+++ Document text

Richard D. Burbidge, Jefferson W. Gross, Carolyn J. LeDuc, Salt Lake City, Don Howarth, Suzelle M. Smith, and Padraic J. Glaspy, Attorneys for Appellants. Michael D. Zimmerman, Linda M. Jones, Michael L. Larsen, Brandon J. Mark, Salt Lake City, Clemens A. Landau, John M. Fitzpatrick, and Eric D. Nadolink, Attorneys for Appellees. Judge JAMES Z. DAVIS authored the lead opinion, in which Judges GREGORY K. ORME and KATE A. TOOMEY concurred. Judge GREGORY K. ORME authored a concurring opinion, in which Judge KATE A. TOOMEY concurred.
Richard D. Burbidge, Jefferson W. Gross, Carolyn J. LeDuc, Salt Lake City, Don Howarth, Suzelle M. Smith, and Padraic J. Glaspy, Attorneys for Appellants.
Michael D. Zimmerman, Linda M. Jones, Michael L. Larsen, Brandon J. Mark, Salt Lake City, Clemens A. Landau, John M. Fitzpatrick, and Eric D. Nadolink, Attorneys for Appellees.
Judge JAMES Z. DAVIS authored the lead opinion, in which Judges GREGORY K. ORME and KATE A. TOOMEY concurred. Judge GREGORY K. ORME authored a concurring opinion, in which Judge KATE A. TOOMEY concurred.
¶ 1 Appellants are current and former owners of dairy farms located in Millard County, Utah (the Dairies). Appellees (IPP) own or operate the Intermountain Power Plant. This case comes to us on the Dairies' motion for interlocutory review of the trial court's denial of their motion to change venue. We granted the motion for interlocutory review and we affirm the trial court's ruling.
The parties on appeal are not limited to those listed in the caption, but also include other parties whose names appear on the notice of appeal or who have otherwise entered appearances in this court.
¶ 2 This case has a long history, beginning with the Dairies initially filing suit in 2003 in Los Angeles, California. The California court stayed that case on forum non conveniens grounds. See Luth v. Department of Water & Power of City of Los Angeles, 2004 WL 1203002, at *1, *6 (Cal.Ct.App. June 2, 2004) (affirming the stay on appeal). The Dairies then filed a complaint in 2005 in the Third District Court, Salt Lake County, Utah. That court granted IPP's motion to transfer the case to the Fourth District Court in Millard County, and the initially assigned judge granted the Dairies' motion to change venue within the Fourth District to adjacent Juab County to avoid potential jury bias in light of the fact that IPP was one of the largest employers in Millard County and the largest taxpayer in that county.

++++++
+++ Excerpted data

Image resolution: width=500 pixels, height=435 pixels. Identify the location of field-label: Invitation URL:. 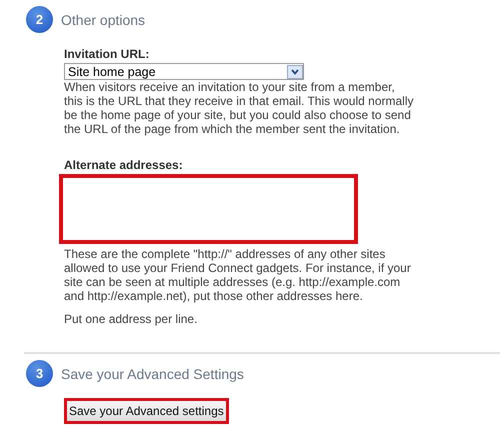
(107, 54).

++++++
+++ Excerpted data

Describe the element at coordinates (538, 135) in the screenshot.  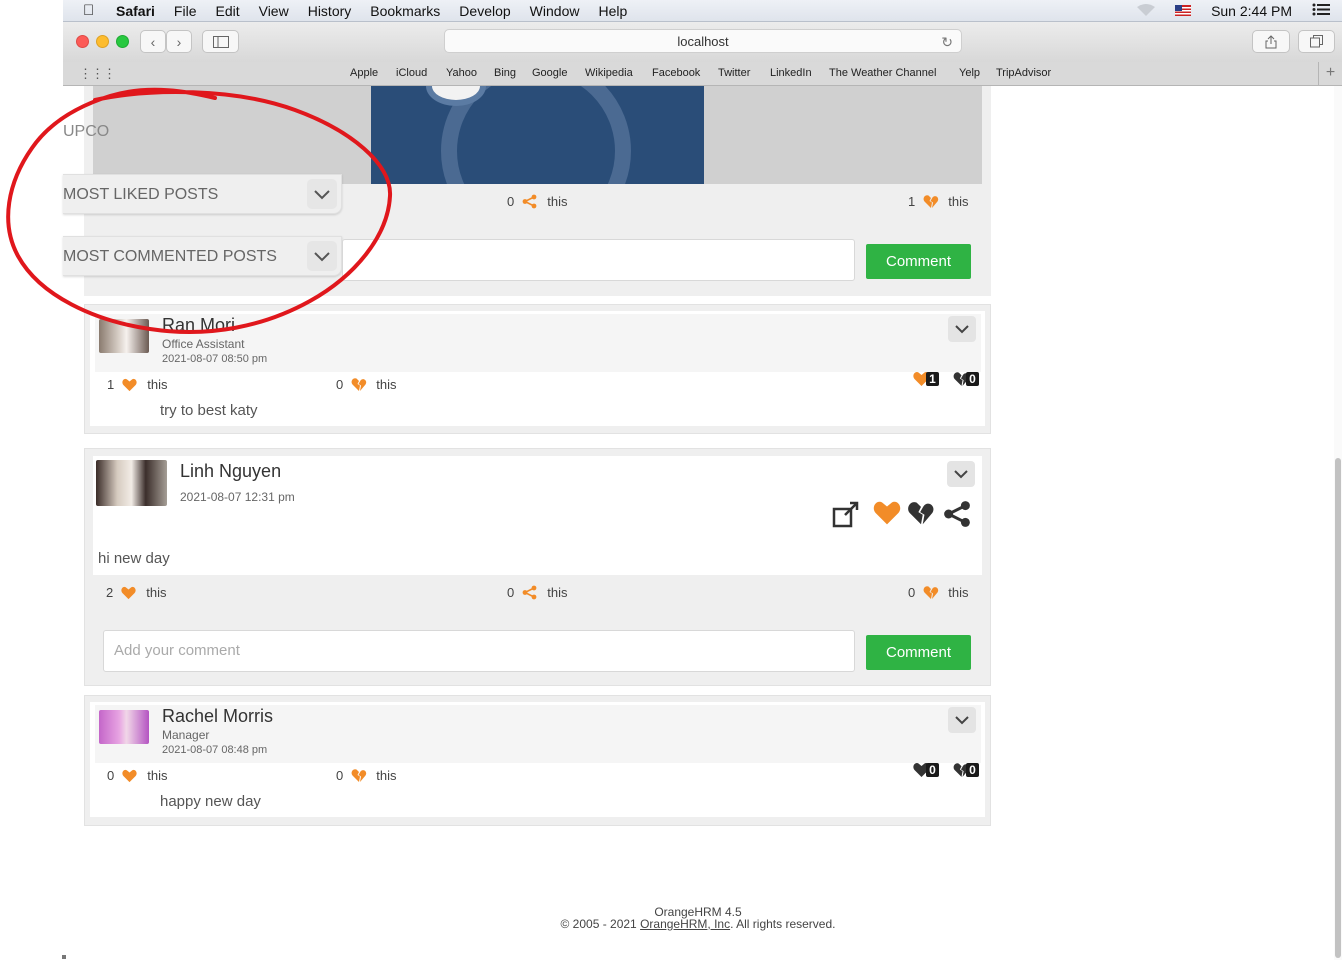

++++++

Task instructions
1. Do these statements agree with the court opinion? Answer yes or no for each, quoting the deciding words.
(a) The Dairies first filed suit in Los Angeles in 2003.
(b) The California court dismissed the Dairies' case outright.
(c) IPP was the largest taxpayer in Millard County.
2. Using the court opinion, answer each question on its own line:
(a) Who authored the lead opinion?
(b) In which county are the dairy farms located?
(c) In what year did the Dairies file a complaint in the Third District Court?
3. Transcribe part of the court opinion, beginning at the words "The parties on" and stopping after "in this court.".
You won't need the entries for any of this.

Results of the exercise
1.
(a) Yes: "beginning with the Dairies initially filing suit in 2003 in Los Angeles, California"
(b) No: "The California court stayed that case on forum non conveniens grounds."
(c) Yes: "IPP was one of the largest employers in Millard County and the largest taxpayer in that county"

2.
(a) Judge James Z. Davis
(b) Millard County, Utah
(c) 2005

3.
The parties on appeal are not limited to those listed in the caption, but also include other parties whose names appear on the notice of appeal or who have otherwise entered appearances in this court.